Say how many lines in the entries hold the string "agent", giving the number by itself.

= RECORDS SHOWN =
== Segment start ==

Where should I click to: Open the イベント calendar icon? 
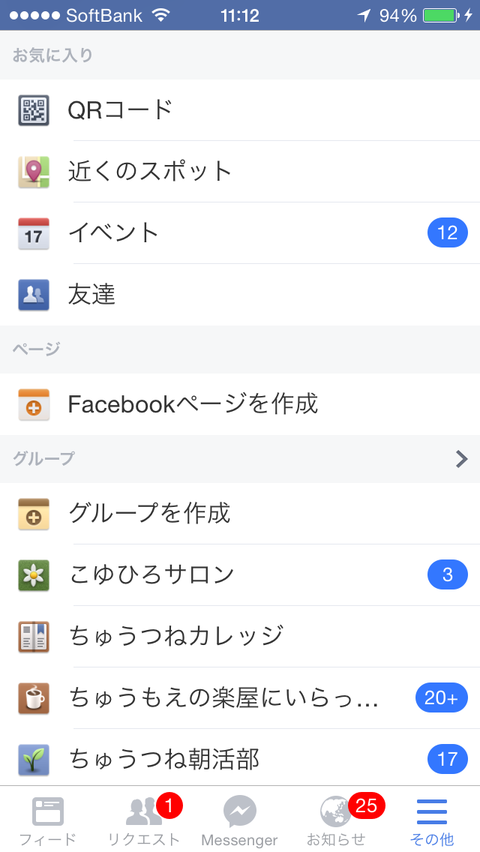34,234
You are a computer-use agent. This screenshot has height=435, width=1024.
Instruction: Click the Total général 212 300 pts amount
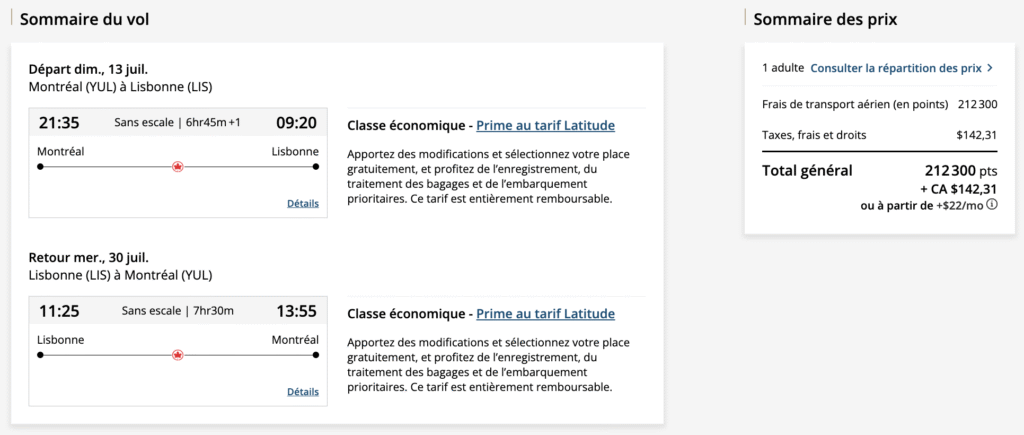961,170
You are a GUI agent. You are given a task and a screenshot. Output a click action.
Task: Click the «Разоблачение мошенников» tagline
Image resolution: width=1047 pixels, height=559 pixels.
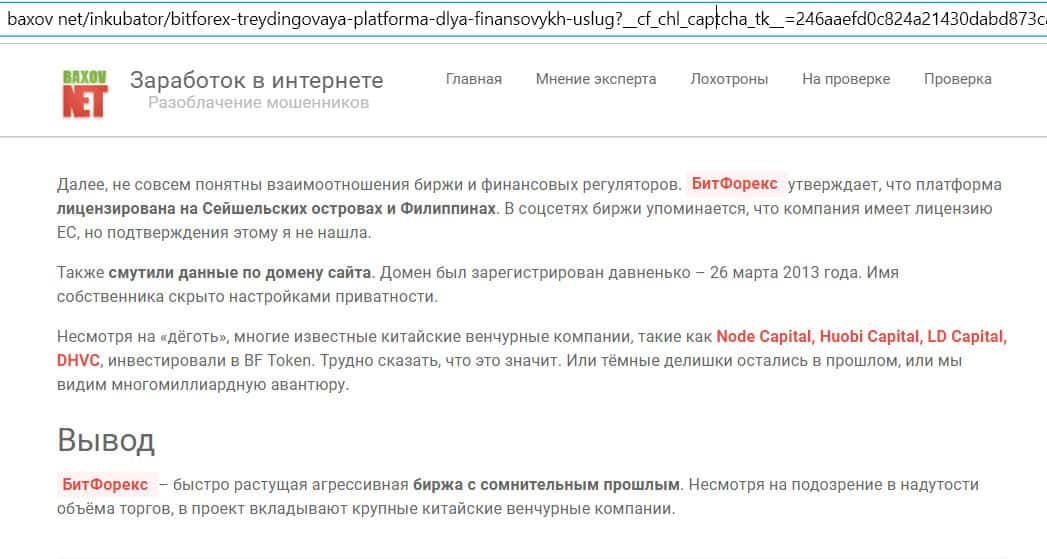click(258, 103)
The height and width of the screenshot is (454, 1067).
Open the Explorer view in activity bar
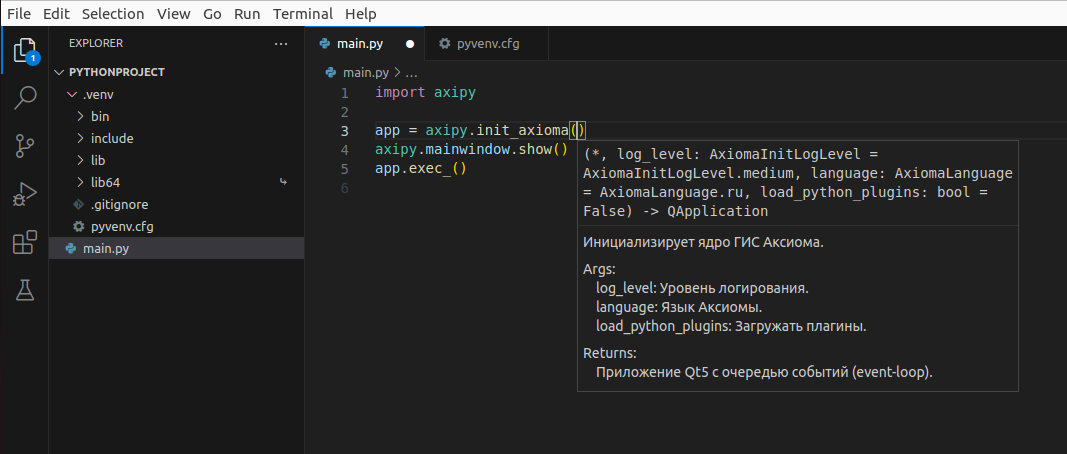click(x=25, y=49)
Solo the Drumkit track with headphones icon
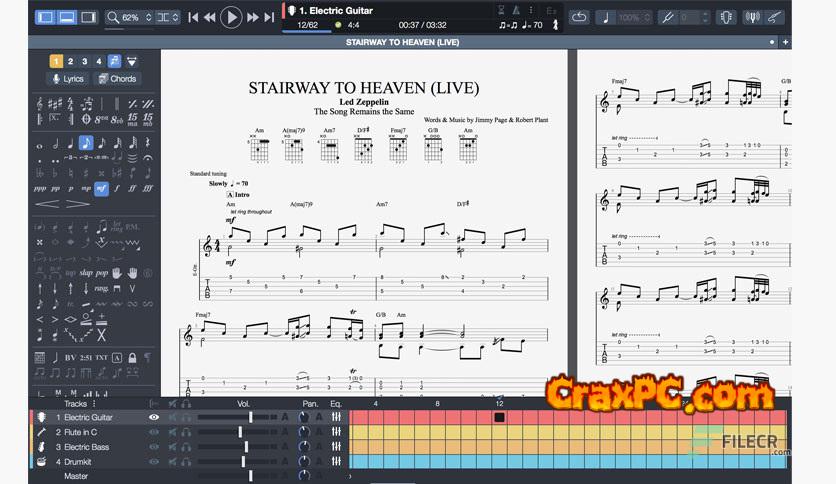Viewport: 836px width, 484px height. pyautogui.click(x=186, y=461)
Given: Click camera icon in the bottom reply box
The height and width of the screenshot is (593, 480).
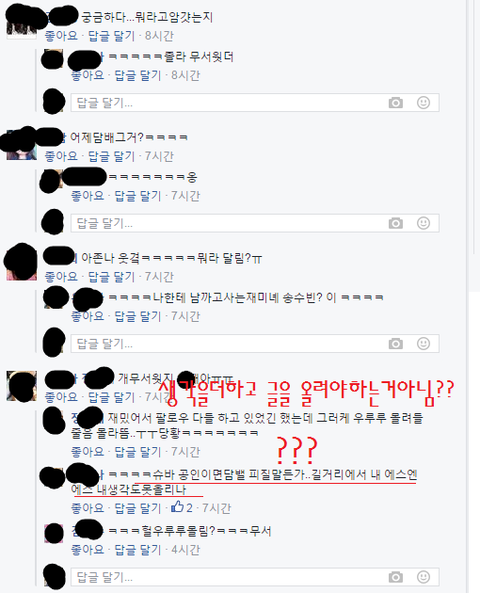Looking at the screenshot, I should pos(396,577).
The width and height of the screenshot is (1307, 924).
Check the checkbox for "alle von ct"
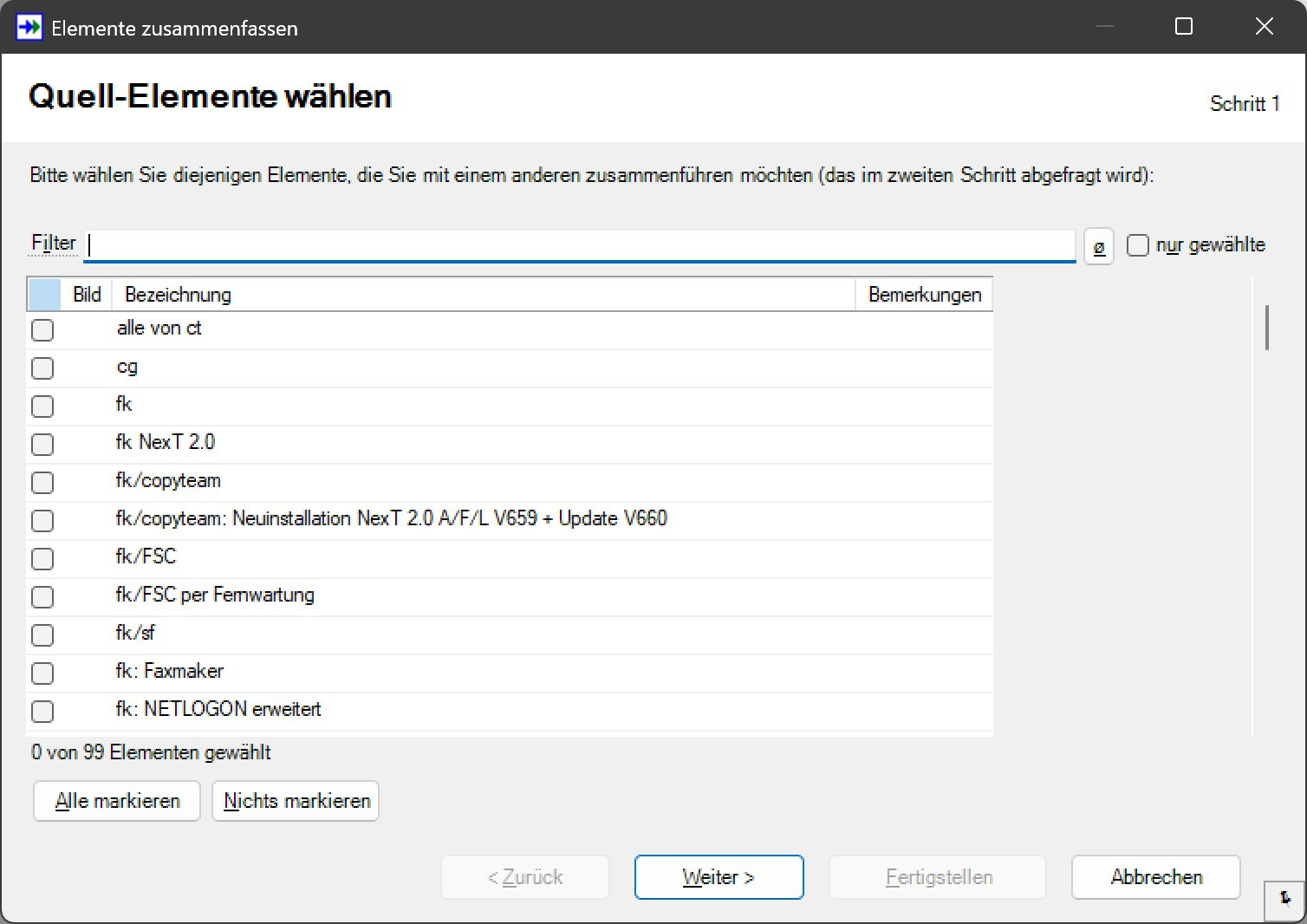[x=42, y=330]
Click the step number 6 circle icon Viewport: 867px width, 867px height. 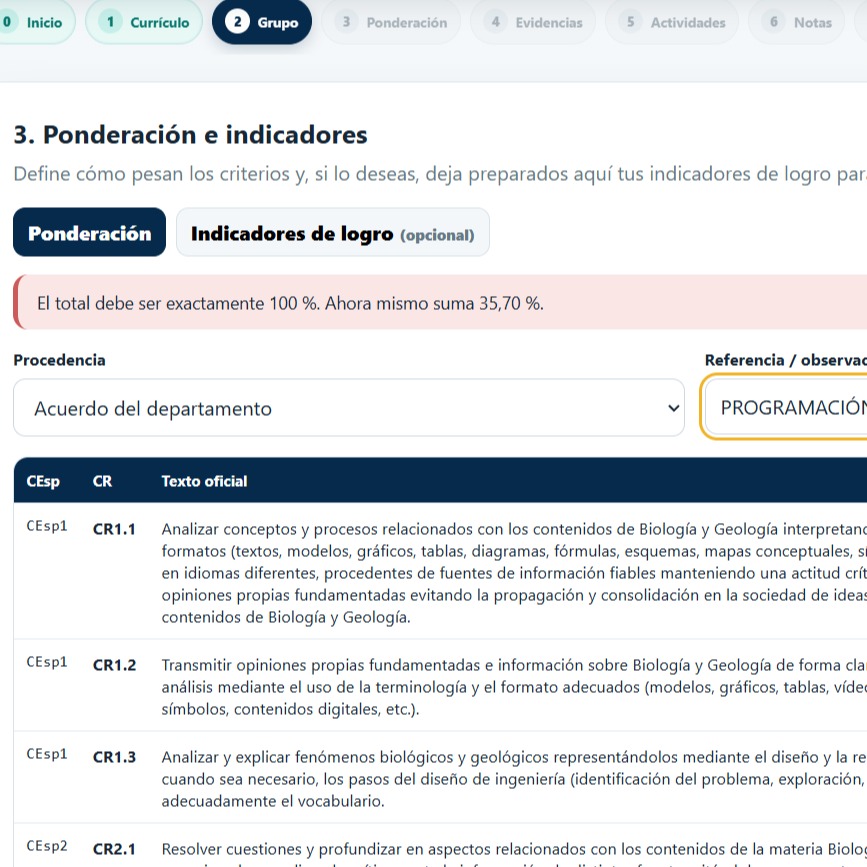tap(774, 22)
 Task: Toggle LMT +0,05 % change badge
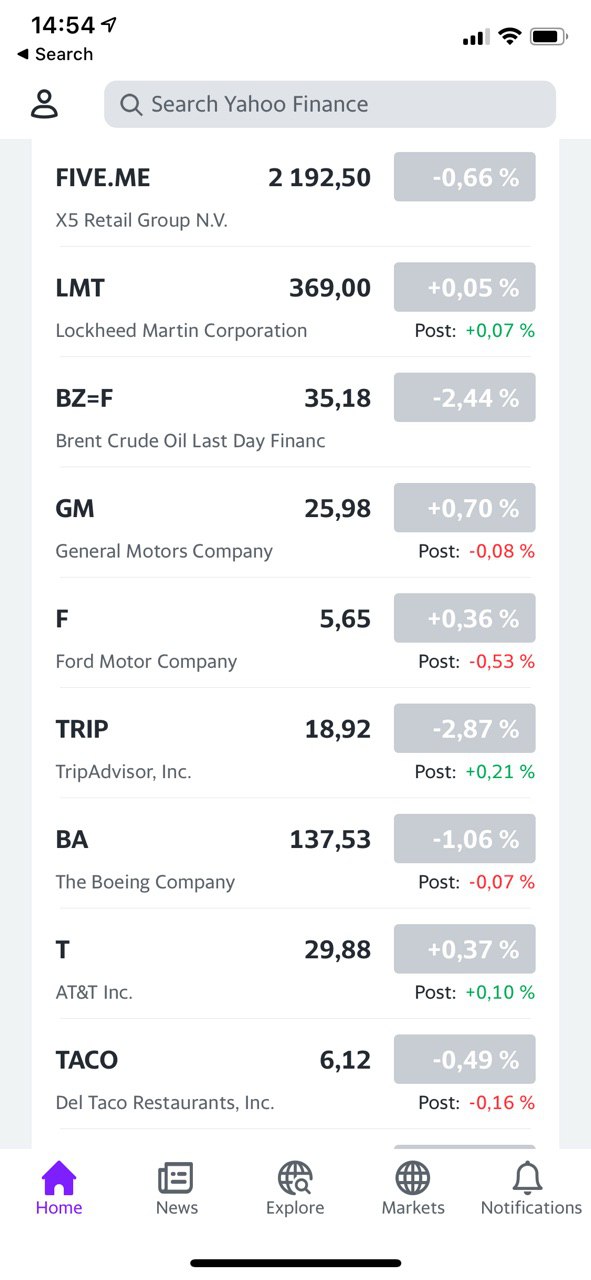[x=464, y=287]
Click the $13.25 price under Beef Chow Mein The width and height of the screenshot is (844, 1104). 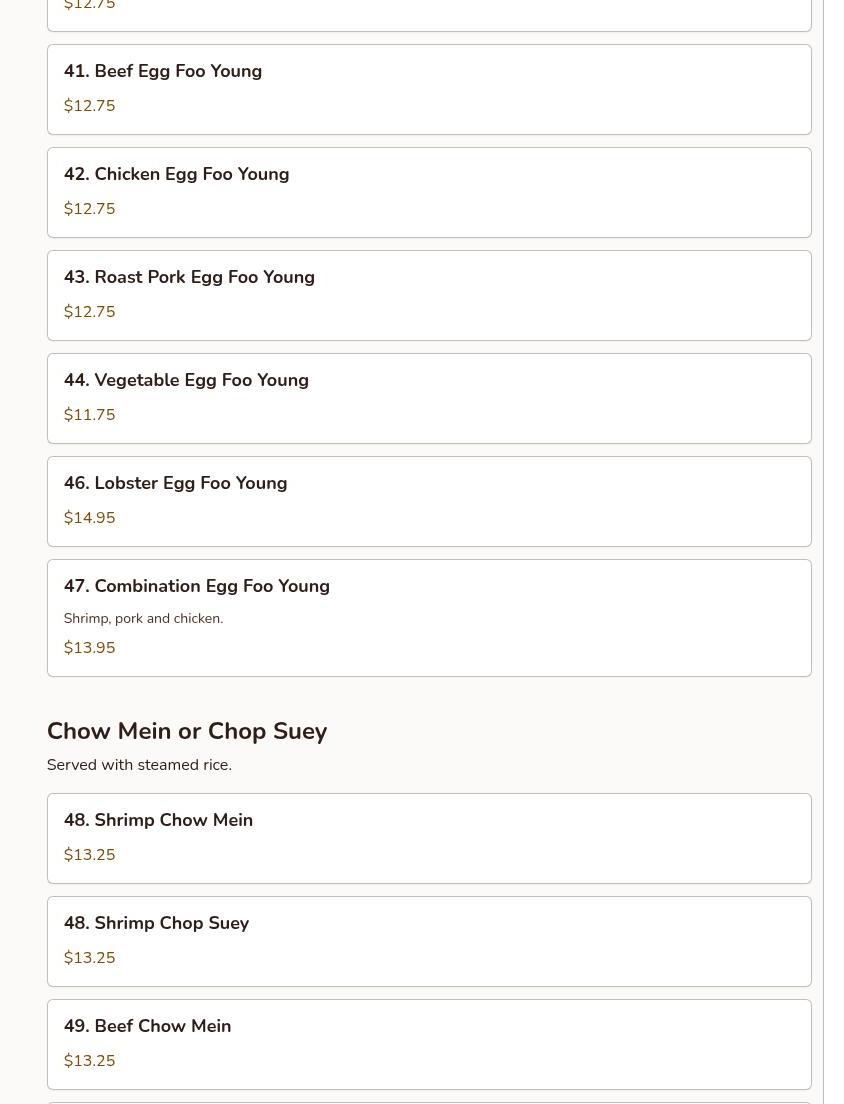coord(89,1061)
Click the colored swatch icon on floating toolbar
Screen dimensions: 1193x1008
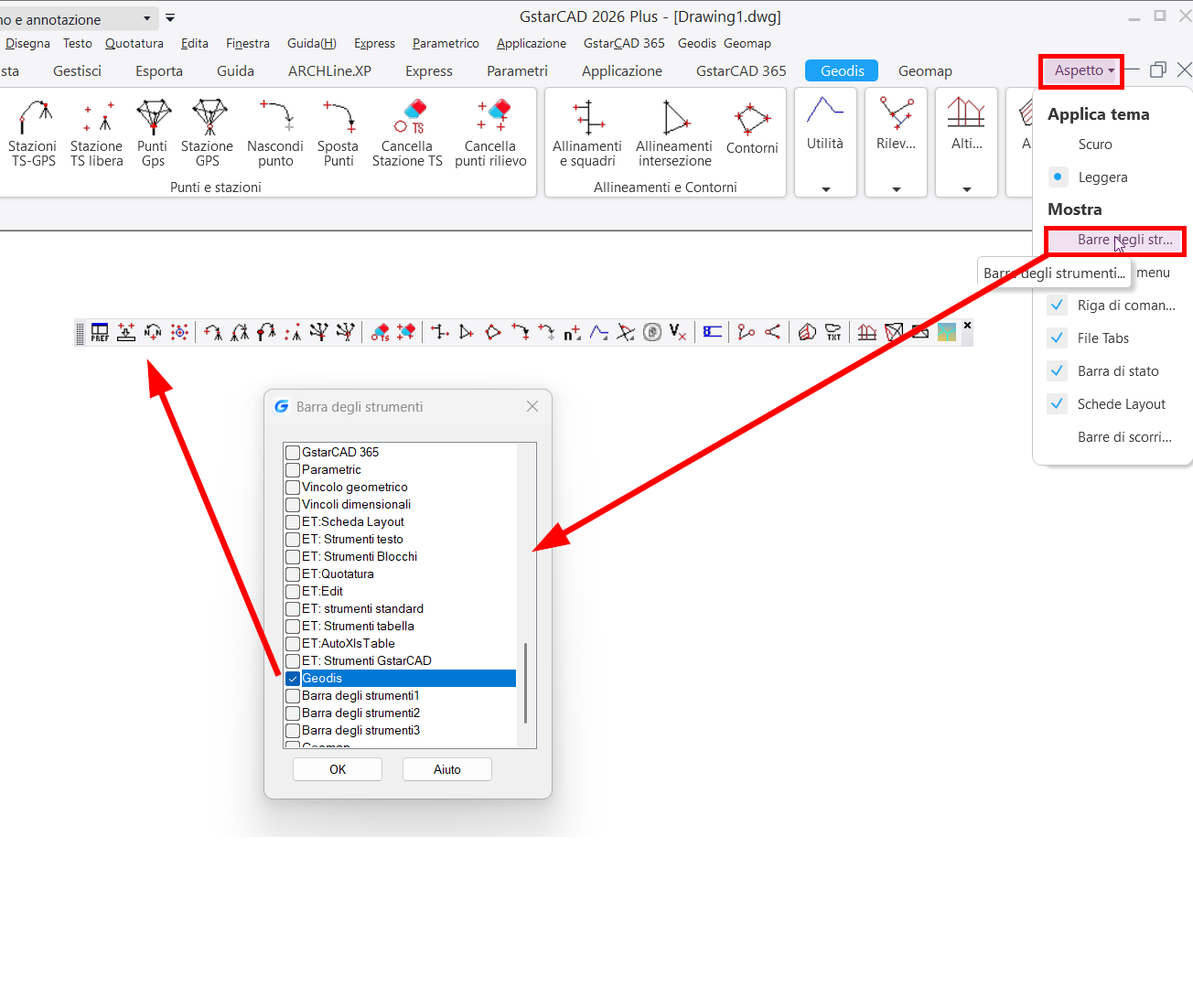(x=947, y=332)
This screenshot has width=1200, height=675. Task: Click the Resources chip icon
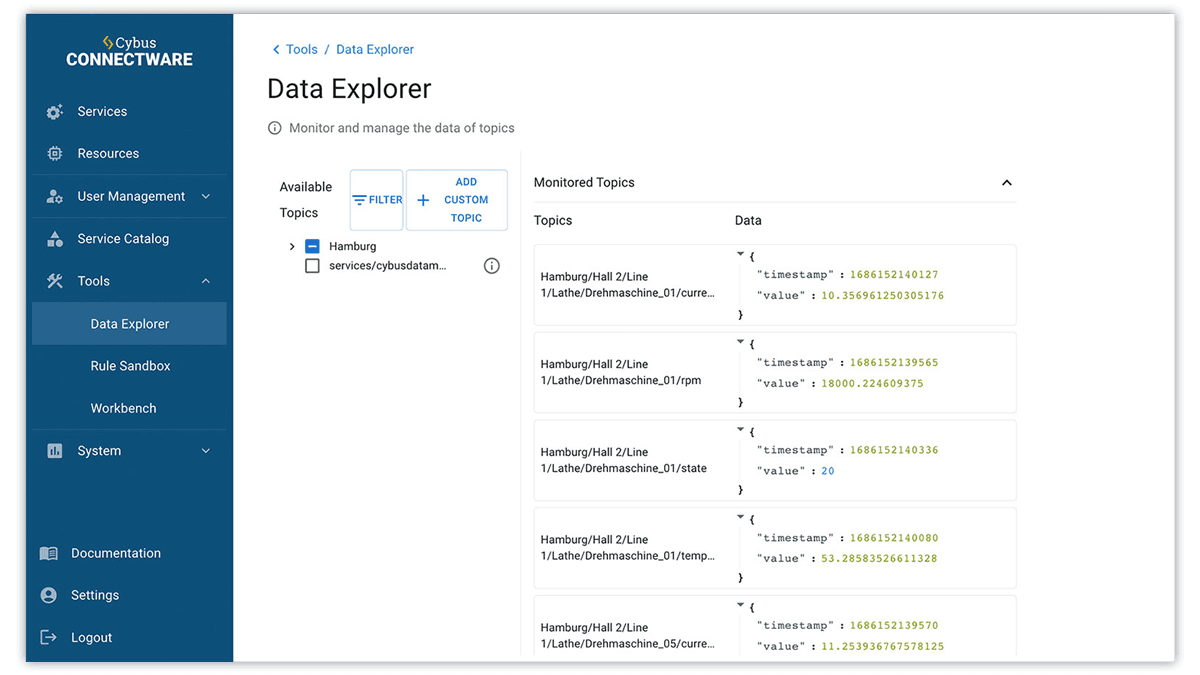tap(55, 154)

== Segment end ==

= TASK ANSWER =
2